Brady Langman of Esquire wrote, "MDR has to recover and RTO, because Mark needs to finish Cold Harbor. You have to wonder if Lumon and Helena – knowing that the team will be crushed by Irving's death – will return Helly to the severed floor, if only to keep Mark happy enough to finish Cold Harbor. As for Dylan, I'll never recover from the way he shouted, 'I'm sorry I didn't listen!' to Irving." Erik Kain of Forbes wrote, "I cannot really put into words how momentous all of this was, or how affecting. Ben Stiller once again directed this episode, and it's one of the finest he's done so far."

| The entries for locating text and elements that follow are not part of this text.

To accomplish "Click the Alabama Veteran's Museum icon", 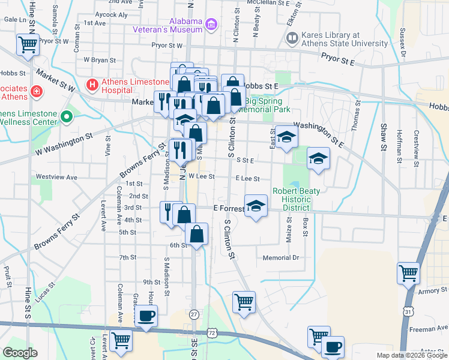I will coord(211,25).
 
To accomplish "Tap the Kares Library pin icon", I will coord(292,39).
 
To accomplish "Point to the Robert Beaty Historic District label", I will coord(297,199).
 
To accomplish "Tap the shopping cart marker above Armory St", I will coord(408,273).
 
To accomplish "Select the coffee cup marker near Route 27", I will coord(145,316).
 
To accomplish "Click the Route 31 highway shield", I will coord(408,311).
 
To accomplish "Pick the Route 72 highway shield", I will coord(211,332).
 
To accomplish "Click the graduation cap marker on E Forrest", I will coord(256,206).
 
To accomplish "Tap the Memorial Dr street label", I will coord(280,258).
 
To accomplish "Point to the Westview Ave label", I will coord(56,178).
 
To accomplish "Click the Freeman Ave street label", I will coord(429,329).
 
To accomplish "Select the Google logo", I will coord(19,353).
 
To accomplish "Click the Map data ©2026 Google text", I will coord(411,355).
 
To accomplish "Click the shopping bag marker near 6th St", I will coord(196,235).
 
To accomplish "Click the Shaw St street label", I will coord(382,137).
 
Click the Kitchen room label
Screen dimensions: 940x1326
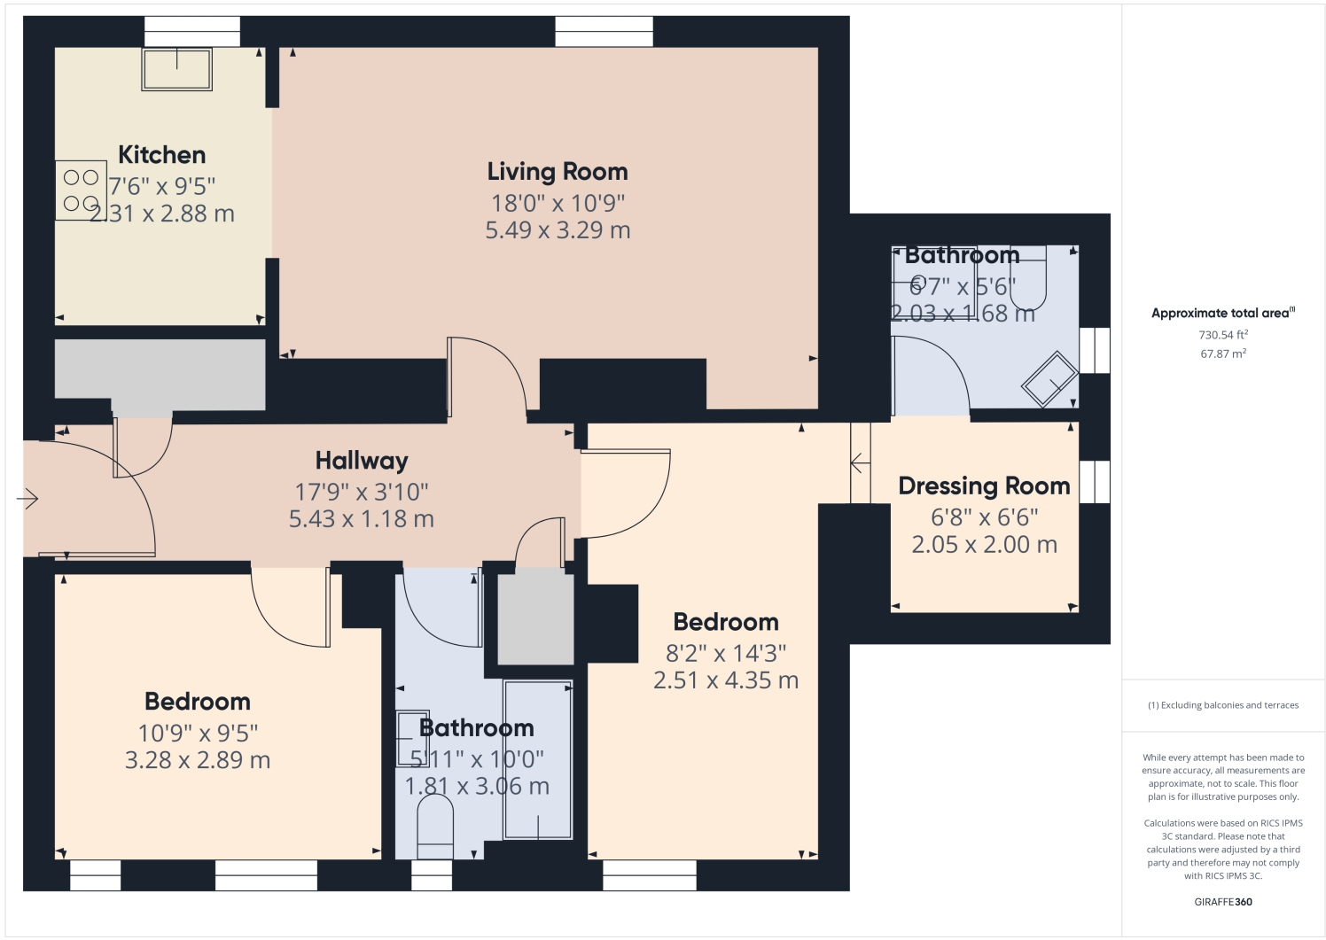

Jeff Ewing of Collider wrote, "It's a huge reveal that Helena has been masquerading as Helly the entire time. We don't know what will ultimately become of Irving, what that thing in the forest was, what really happened to Dieter (or if he was even real?), what the blowback for Milchick almost getting an Eagan killed will be, or the actual deal with those creepy doubles." Breeze Riley of Telltale TV gave the episode a perfect 5 star rating out of 5 and wrote, "Severance has been firing on all cylinders this season, and been plenty weird, but this is the first episode that feels above and beyond the high bar the show has set for itself creatively."

===Accolades===
TVLine named Turturro the "Performer of the Week" for the week of February 8, 2025, for his performance in the episode. The site wrote, "This week's Severance was a true game-changer, with the shocking reveal that Helena had been posing as 'Helly' all season long. (Well, maybe not shocking to the sleuths who guessed it already.) And Turturro upped his game to match, as Irving tumbled into an abyss of bitter paranoia during a grueling outdoor excursion for the Lumon gang – and later proved that his paranoia was justified after all."